A crack down on legislation is being called for as data reveals dozens of birds of prey have been brutally killed in Derbyshire.

Hundreds of birds of prey have been targeted since 2007.
Hundreds of birds of prey have been targeted since 2007.

From barn owls to golden eagles, many wild birds have been targeted and killed according to the latest figures from the Royal Society for the Protection of Birds (RSPB).

Despite being legally protected, there have been more than 1,300 confirmed incidents of birds of prey persecution across the UK since 2007 – with 30 incidents taking place in Derbyshire.

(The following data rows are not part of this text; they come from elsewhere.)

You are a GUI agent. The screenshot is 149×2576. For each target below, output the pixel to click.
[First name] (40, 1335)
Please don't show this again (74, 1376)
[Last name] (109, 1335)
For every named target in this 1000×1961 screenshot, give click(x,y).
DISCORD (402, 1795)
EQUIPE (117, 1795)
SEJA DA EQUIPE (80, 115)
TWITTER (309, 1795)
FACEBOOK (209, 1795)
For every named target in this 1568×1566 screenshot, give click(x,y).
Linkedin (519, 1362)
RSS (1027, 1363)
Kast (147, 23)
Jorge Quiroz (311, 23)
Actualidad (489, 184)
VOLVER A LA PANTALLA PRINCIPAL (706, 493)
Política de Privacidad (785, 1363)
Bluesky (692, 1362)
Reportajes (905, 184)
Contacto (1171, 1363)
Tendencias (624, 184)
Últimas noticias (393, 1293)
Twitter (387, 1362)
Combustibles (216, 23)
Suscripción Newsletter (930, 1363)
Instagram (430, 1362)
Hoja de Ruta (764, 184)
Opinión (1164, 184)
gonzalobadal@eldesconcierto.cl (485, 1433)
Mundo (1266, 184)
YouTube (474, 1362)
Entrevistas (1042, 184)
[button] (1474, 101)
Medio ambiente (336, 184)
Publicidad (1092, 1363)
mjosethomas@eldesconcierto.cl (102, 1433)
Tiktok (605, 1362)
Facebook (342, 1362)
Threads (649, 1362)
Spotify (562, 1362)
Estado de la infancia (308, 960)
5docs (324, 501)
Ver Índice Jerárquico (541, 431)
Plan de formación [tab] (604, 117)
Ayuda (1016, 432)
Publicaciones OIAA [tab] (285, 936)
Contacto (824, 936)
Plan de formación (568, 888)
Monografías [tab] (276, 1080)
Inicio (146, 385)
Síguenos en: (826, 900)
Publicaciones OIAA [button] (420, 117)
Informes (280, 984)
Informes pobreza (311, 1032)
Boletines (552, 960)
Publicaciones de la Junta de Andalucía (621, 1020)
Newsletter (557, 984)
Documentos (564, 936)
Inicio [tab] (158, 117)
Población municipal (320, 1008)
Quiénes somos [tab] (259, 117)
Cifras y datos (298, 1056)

The charity said evidence shows birds of prey killings have been largely concentrated on and near grouse shooting moors.

And despite the shocking numbers, the RSPB said the figures collected by its investigations team and other sources only represent known incidents, with many remaining undetected and unreported, especially in remote areas.

It is now calling on the UK governments to toughen legislation on grouse shooting.

Grouse shooting is legal in the UK but killing a protected bird could result in an unlimited fine or a jail sentence.

Mark Thomas, RSPB Head of Investigations UK, said the killing of birds of prey was just one symptom of a “wholly unsustainable” grouse shooting industry, alongside burning peatlands to help boost grouse numbers for the sport.

Peatlands are burned to encourage the growth of heather, which is a source of food for grouse.

He said: “This destructive grouse moor management practice not only releases carbon into the atmosphere, it degrades the peat, impoverishes wildlife and increases the flow of water across the bog surface, in some cases causing devastating flooding in local communities downstream.

“At the start of the annual burning season, the RSPB is renewing its call for moorland burning on peatland soils to be banned by the government.

“UK governments must implement tougher legislation to bring the driven grouse shooting industry in line with the law, stamp out environmentally damaging practices and deliver on the UK’s nature recovery targets.”